SELECTED PASSAGE:
________________________________________________________________________

	    P1370R0: GENERIC NUMERICAL ALGORITHM DEVELOPMENT
		       WITH(OUT) `NUMERIC_LIMITS'

Mark Hoemmen (mhoemme@sandia.gov) and Damien Lebrun-Grandie (qdi@ornl.gov)
________________________________________________________________________


			      21 Nov 2018


Table of Contents
_________________

1 Proposal
2 Terms
3 LAPACK's numeric "traits" and safe minimum
.. 3.1 LAPACK is a library of generic numerical algorithms
4 Conclusion
5 Funding and disclaimer





1 Proposal
==========

  P0437R1 proposes to "[b]reak the monolithic `numeric_limits' class
  template apart into a lot of individual trait templates, so that new
  traits can be added easily."  We find this uncontroversial, and agree
  that use of a trait should require (in the SFINAE sense) that the
  trait makes sense for the template argument.  For example, the
  "maximum finite value" of an implementation-specific
  arbitrary-precision floating-point type could be unbounded per
  instance of the type, as in MPFR[1], or it could depend on a run-time
  option, as in ARPREC.[2]

  Creating new traits also gives us the opportunity to fix the
  inconsistent definition of `numeric_limits<T>::min' for integer
  vs. floating-point types `T'.  For integer types, this function
  returns the minimum value, which for signed types is the negative
  value of largest magnitude.  However, for floating-point types, it
  returns the smallest positive (!) value.  This is surprising, and can
  lead to errors when writing algorithms meant for either integers or
  floating-point values.  Nevertheless, the actual value is useful in
  practice for writing generic numerical algorithms.

LISTED ENTRIES:

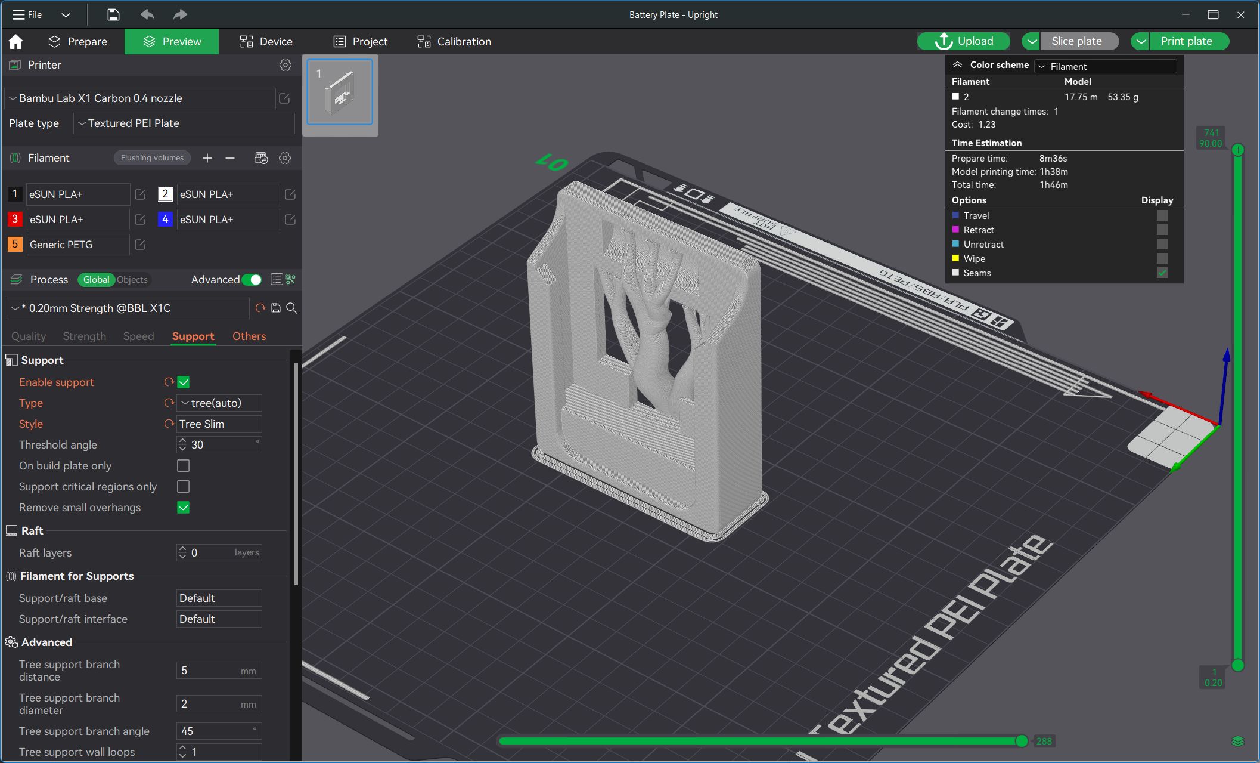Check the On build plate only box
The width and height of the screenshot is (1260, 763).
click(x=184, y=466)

* * *

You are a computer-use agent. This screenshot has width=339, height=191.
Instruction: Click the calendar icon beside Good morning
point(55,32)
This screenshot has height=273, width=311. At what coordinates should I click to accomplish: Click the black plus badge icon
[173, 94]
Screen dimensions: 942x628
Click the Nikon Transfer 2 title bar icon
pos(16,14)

EXERCISES:
[1] In the numeric_limits proposal, what does `numeric_limits<T>::min` return for floating-point types?
[2] Extend the numeric_limits proposal, picking up after its last sentence.

FINAL RESULTS:
[1] The smallest positive value.

[2]
  We propose the following:

  1. Whatever trait replaces `numeric_limits<T>::min', should always
     give the minimum finite value of `T'.  For floating-point types, it
     should give the same value as `numeric_limits<T>::lowest()' does
     now.

  2. The actual current value of `numeric_limits<T>::min()' for
     floating-point types `T' is useful for writing generic numerical
     algorithms, but the name "min" is confusing.  We propose
     bikeshedding a different name, and suggest `safe_minimum_v<T>',
     based on the equivalent value in the LAPACK linear algebra library.


2 Terms
=======

  /Numerical algorithms/ use floating-point numbers as approximations to
  real numbers, to do the kinds of computations that scientists,
  engineers, and statisticians often find useful.  /Generic numerical
  algorithms/ are written to work for different kinds of floating-point
  number types.

  /IEEE 754/ is the Institute of Electrical and Electronics Engineers'
  standard for binary floating-point computation.  The standard first
  came out in 1985, and the latest revision was released in 2008.  (The
  IEEE 754 Floating Point Standards Committee approved a new draft on 20
  July 2018, as reported by Committee member James Demmel over e-mail.)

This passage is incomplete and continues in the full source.